OHCA should begin to develop and report similar information for other health care facilities and providers as the data are obtained.

13) Recognizing the breadth and severity of the problem, the committee recommends that a panel should be established and convened by March 1, 2007, to examine health care costs, make private health insurance more affordable, and improve access to primary and preventive health care.

The panel should consist of the following 40 members:

Six members of whom one each shall be appointed by the speaker of the House of Representatives, the president pro tempore of the Senate, the majority leader of the House of Representatives, the majority leader of the Senate, the minority leader of the House of Representatives, and the minority leader of the Senate;

The chairpersons and ranking members of the committees on: public health; insurance; human services; commerce; appropriations; finance, revenue and bonding;

Ten members appointed by the Governor, who shall include representatives from the Connecticut Hospital Association, the Connecticut Business and Industry Association, Connecticut Medical Society, the Connecticut Nurses' Association, Connecticut Primary Care Association, the state association representing health care plans, and the Connecticut Association of Health Care Facilities; and

The commissioners, or their designees, of the Office of Policy and Management, the Office of Health Care Access, Connecticut Insurance Department, Department of Public Health, Department of Social Services, Department of Mental Health and Addiction Services;

The panel shall be convened by the chairs of the legislature's public health and insurance committees and shall elect its co-chairs from among its members.

Areas for the panel's consideration should include but not be limited to:

• The state's current nursing shortage and developing strategies for enhancing the education and supply of nurses. The panel should consult the report issued in October 2005 by the Council of Deans and Directors of Nursing Programs.

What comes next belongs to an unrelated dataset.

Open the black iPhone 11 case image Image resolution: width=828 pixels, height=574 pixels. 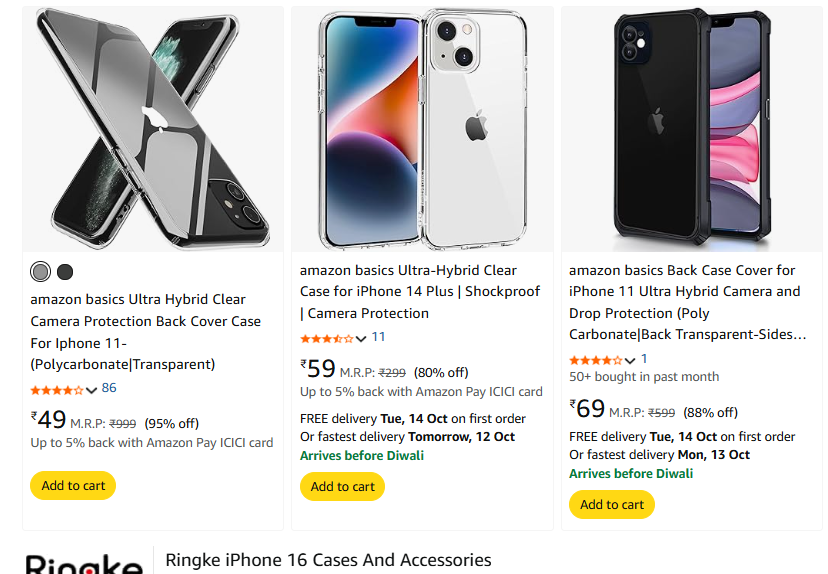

• Strategies to promote increased access to primary and preventive care, especially for Medicaid populations, which should include expanding hours of federally qualified health care clinics. (In October 2006, approximately $14 million in state bonding money was approved to expand and improve the facilities of several FQHCs)

• Encouraging development and approval of health insurance products that lower costs to consumers if they maintain healthy lifestyles. For example, new policies provide discounts for persons who maintain a body mass index below a certain level. Also, current health care policies seem to emphasize high consumer deductibles and co-pays at the front end, but once the deductible level is reached, the consumer has no financial incentive to consider cost in the health care decision. Perhaps policies could combine lower initial deductibles, with a percentage of overall costs for a consultation, procedure, or diagnostic test borne by the consumer. The consumer would then have a financial interest in knowing and comparing costs.

• The adequacy of the current level of regulation by the Insurance Department over health insurers and premium rate increases.

• Current statutory health insurance mandates and analysis of whether they add to health care costs in Connecticut.

• Strategies to assist lower-wage individuals and small businesses pay health insurance premiums.

• The current distribution of state Medicaid dollars -- specifically the high proportion to nursing homes.

The panel should report its findings and recommendations to the Governor and Legislative leadership by January 1, 2008.